**Requirement:** All lines from the one that has "Task: Toggle Speed" onward to the end of the records below are to be returned exactly; pictures are to be skipped.

..............................

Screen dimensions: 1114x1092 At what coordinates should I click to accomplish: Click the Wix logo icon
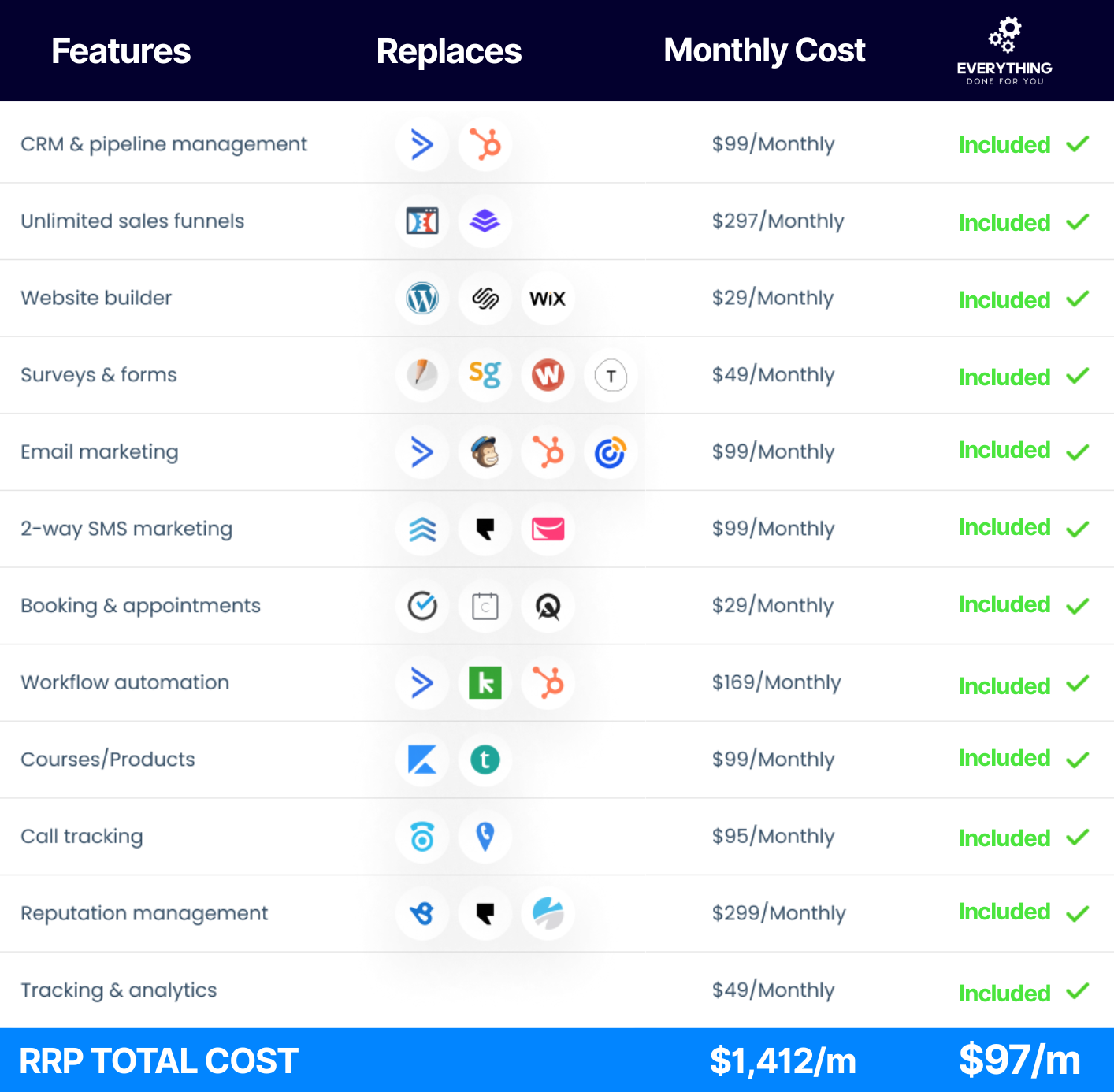(x=548, y=299)
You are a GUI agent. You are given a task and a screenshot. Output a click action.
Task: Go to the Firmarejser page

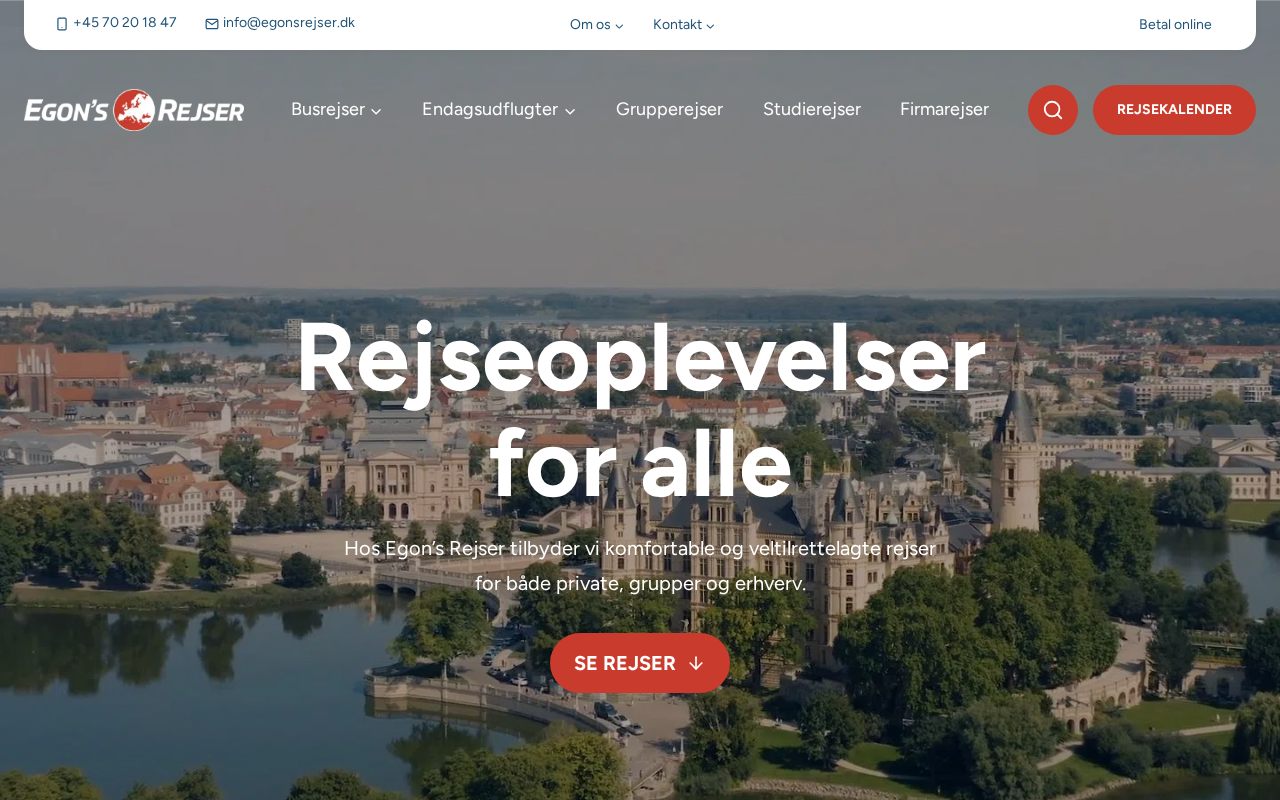coord(944,109)
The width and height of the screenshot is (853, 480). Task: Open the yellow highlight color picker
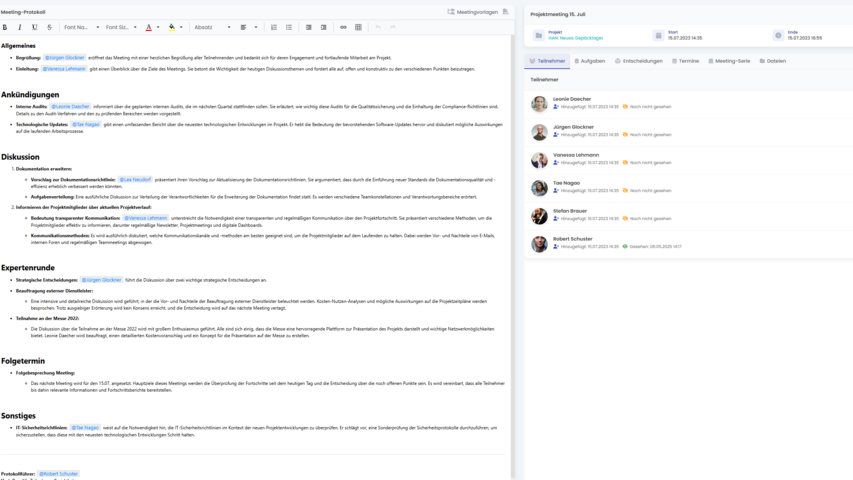tap(172, 27)
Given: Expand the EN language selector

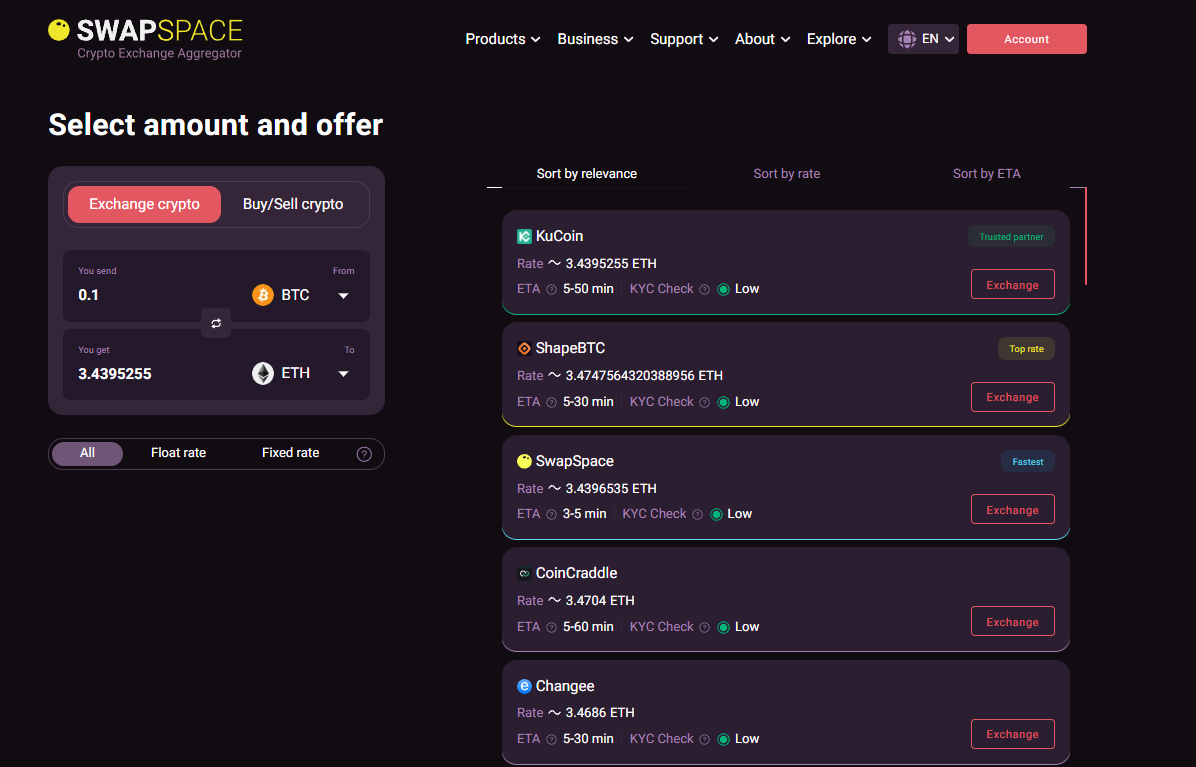Looking at the screenshot, I should coord(923,39).
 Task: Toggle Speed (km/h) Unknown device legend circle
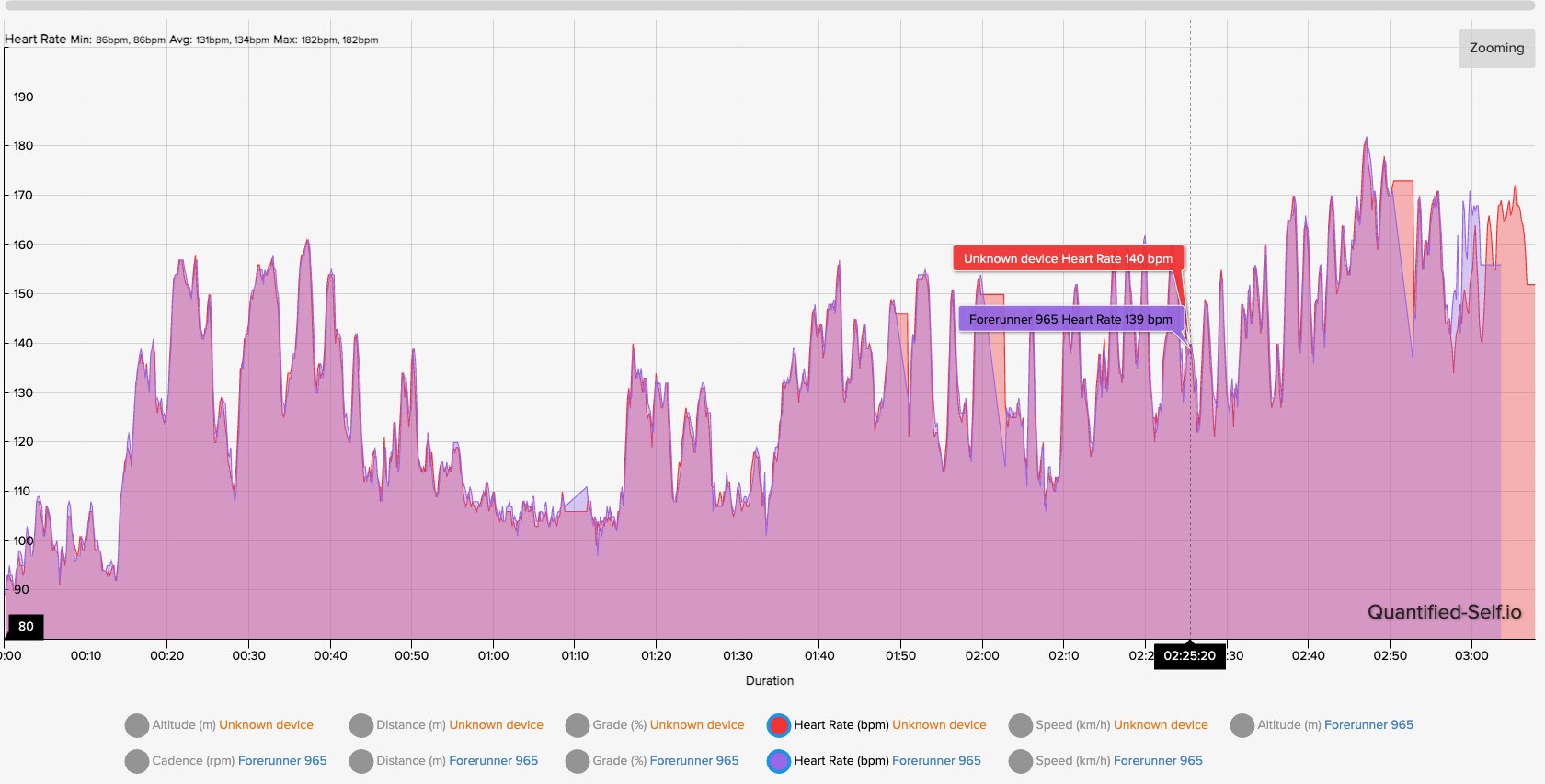coord(1021,725)
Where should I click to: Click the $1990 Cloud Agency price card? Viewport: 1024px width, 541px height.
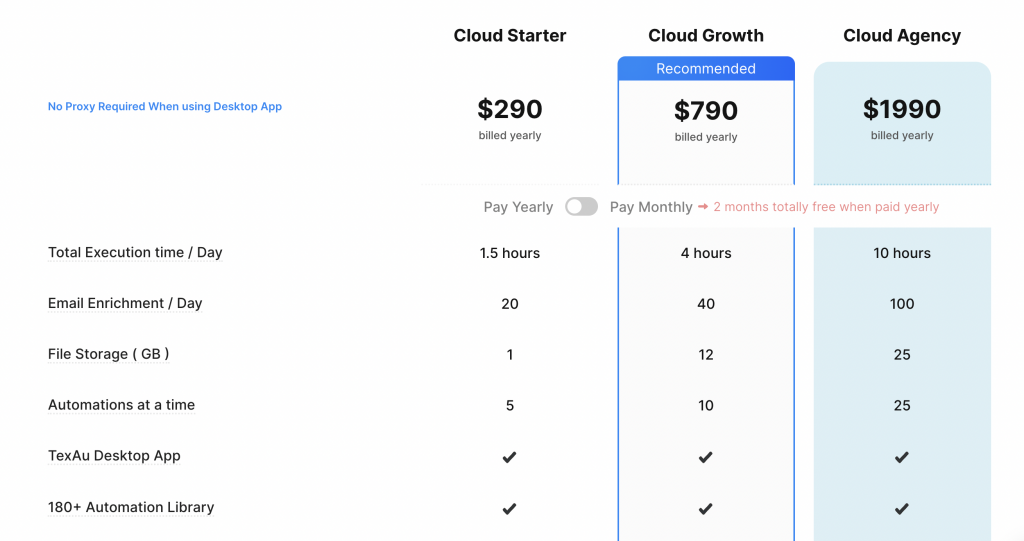[902, 123]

..............................

**Solved exercise:**
 Task: Toggle Speed (km/h) Unknown device legend circle
coord(1021,725)
Where should I click to: Click the $1990 Cloud Agency price card? Viewport: 1024px width, 541px height.
[902, 123]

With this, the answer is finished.